[Problem]
Start with the line that holds "Task: Uncheck the". Please copy it and each remaining line below exactly, leaving pictures out.

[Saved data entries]
____

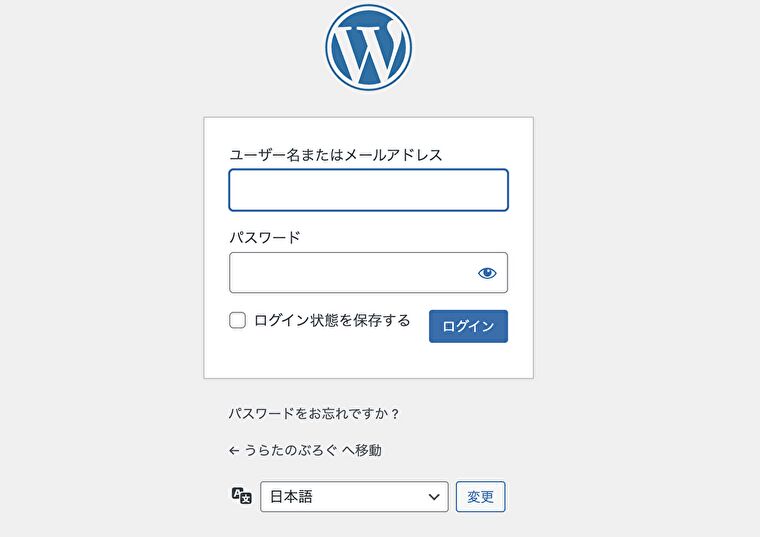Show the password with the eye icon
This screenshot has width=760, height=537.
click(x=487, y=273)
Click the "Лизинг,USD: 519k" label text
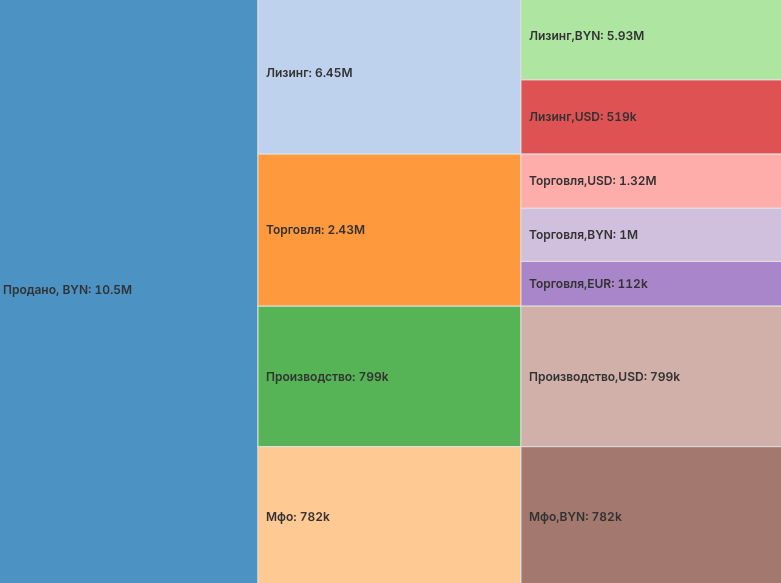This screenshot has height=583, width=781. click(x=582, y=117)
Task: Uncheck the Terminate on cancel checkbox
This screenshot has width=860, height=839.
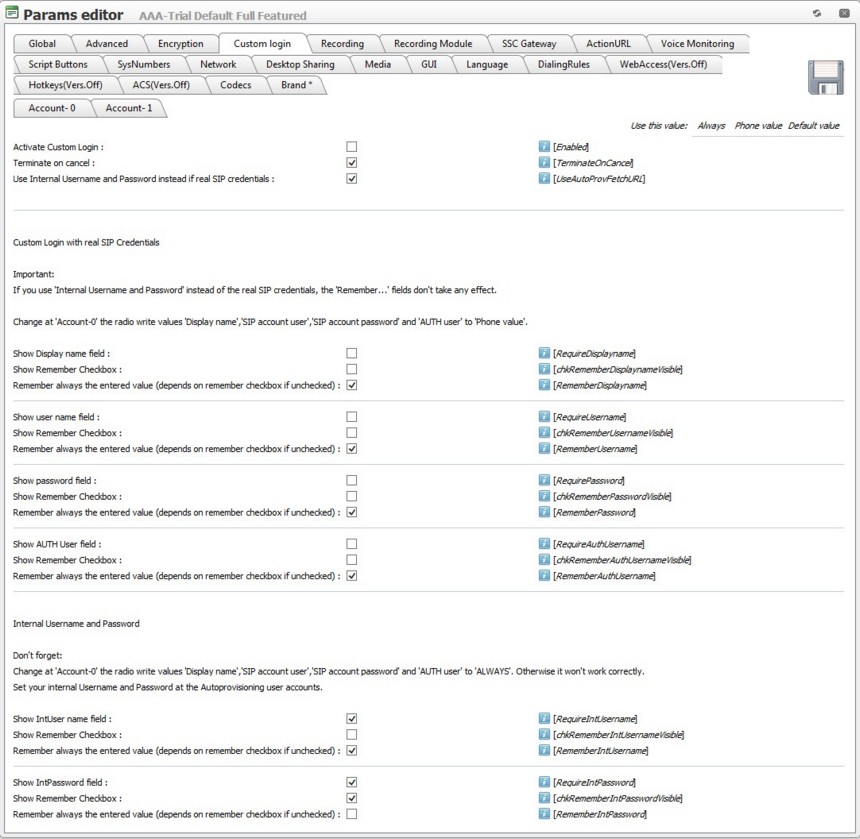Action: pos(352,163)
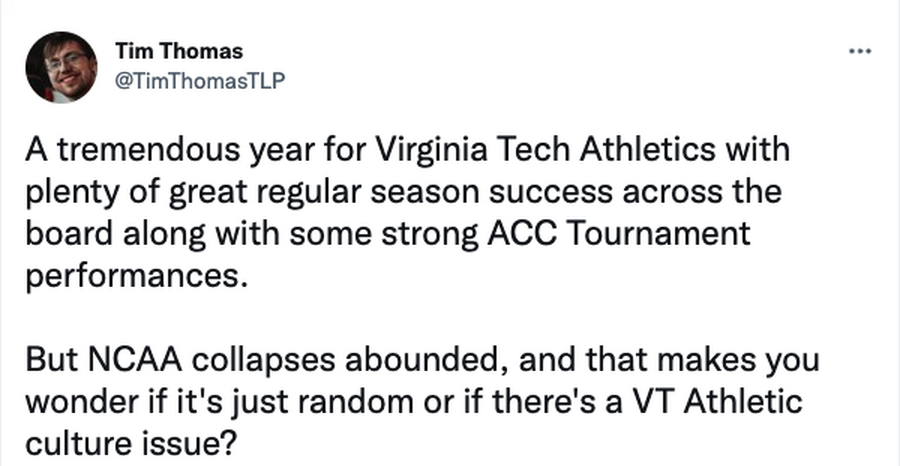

____

[Response to the exercise]
Task: Uncheck the Terminate on cancel checkbox
This screenshot has width=860, height=839.
Action: pos(352,163)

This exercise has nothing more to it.